Prior to this morning I had a little packet of this just sitting in my tea cabinet. I received it as a free sample with an order from Verdant Tea around a couple months ago. With my recent consumption skewing heavily in the direction of black and green teas, I have not had much of a chance to review many oolongs. After working six days straight and dealing with unseasonable cold, however, I decided that I needed something a little heavier to wake me up this morning. It was finally time to break this one out and spend some serious time pondering it.

To brew this tea, I decided on a multi-step Western infusion. Normally, I follow the brewing guidelines suggested by the vendor, but today, I decided to lower the water temperature just a tad.
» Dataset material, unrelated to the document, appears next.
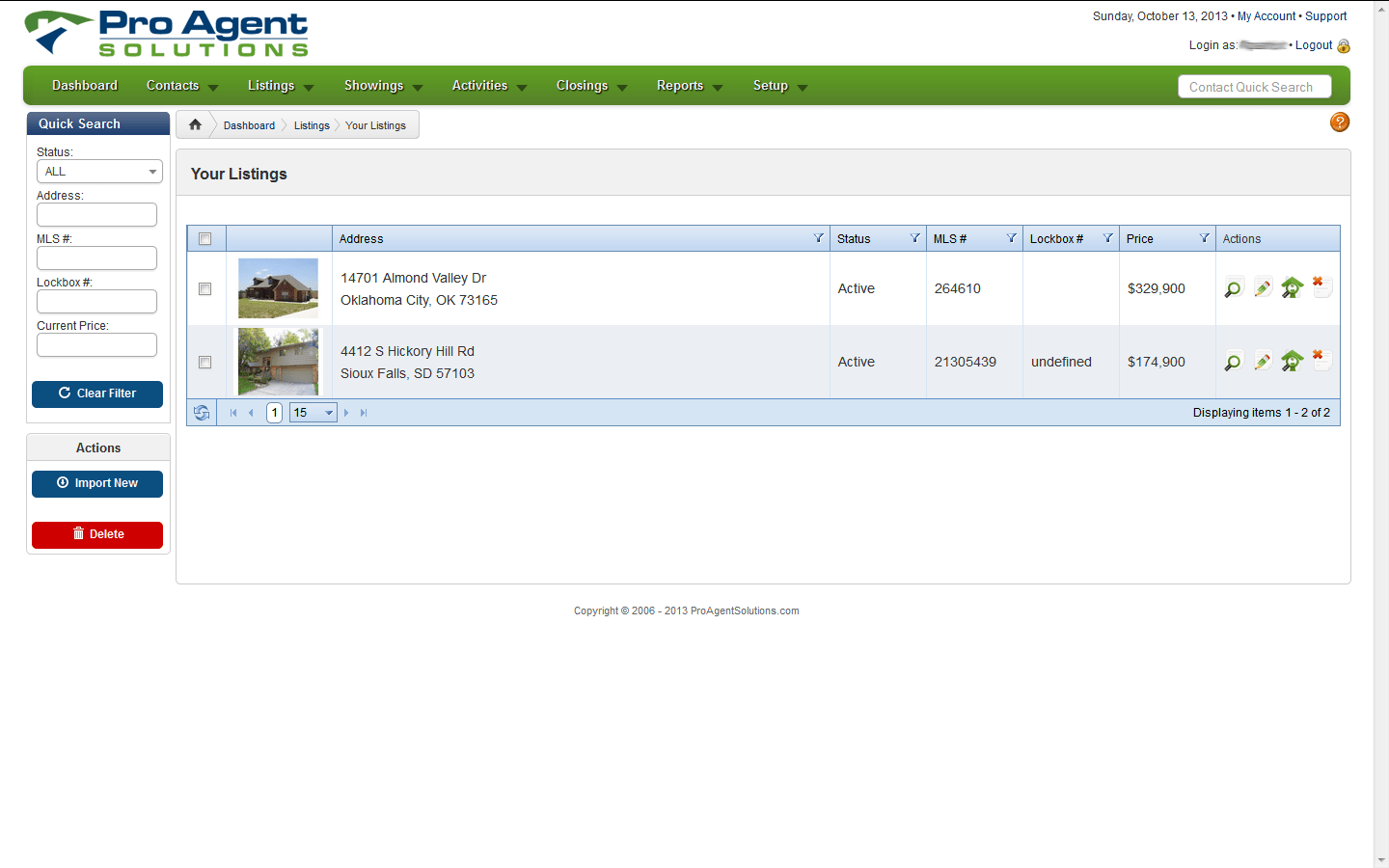
Task: Click the Import New action button
Action: click(x=96, y=483)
I still kept it within a range acceptable for most oolongs, but the last time I brewed a tea from Verdant, I found that their suggested temperatures are slightly on the high side for my taste. The initial steep times were 2 minutes, 2 minutes, 4 minutes, and 6 minutes. I allowed for an optional final steep of around 8 minutes just in case. I settled on this method because I have had a lot of success with 4-6 step infusions with aged oolongs in the past. I figured one could work here.

First Infusion: The liquor produced was an attractive pale yellow. Mild aromas of freshly cut grass, roasted nuts, minerals, and wood were evident. In the mouth, I found a pleasant mixture of grass, butter, mineral, moss, toast, wood, and herbal notes that were somewhat reminiscent of ginseng.

Second Infusion: The liquor produced was slightly darker than the first infusion. Stronger, brisker aromas of grass, wood, nuts, minerals, and herbs were present on the nose. Complex notes of leather, tobacco, nuts, brown toast, char, butter, wood, grass, roasted barley, wet stones, moss, minerals, herbs, and steamed buns rolled across the palate.

Third Infusion: The liquor produced was about the same color as that produced by the second infusion. Mild toast, roasted barley, butter and mineral aromas were evident. In the mouth, toast, char, butter, roasted barley, nut, moss, stone, herb, steamed bun, and mineral notes began to give way to creaminess.

Fourth Infusion: The liquor produced was slightly paler. Very subtle aromas of grass, roasted barley, and toast were just barely detectable on the nose. In the mouth, very mild notes of grass, barley, toast, nuts, and minerals were chased by creaminess.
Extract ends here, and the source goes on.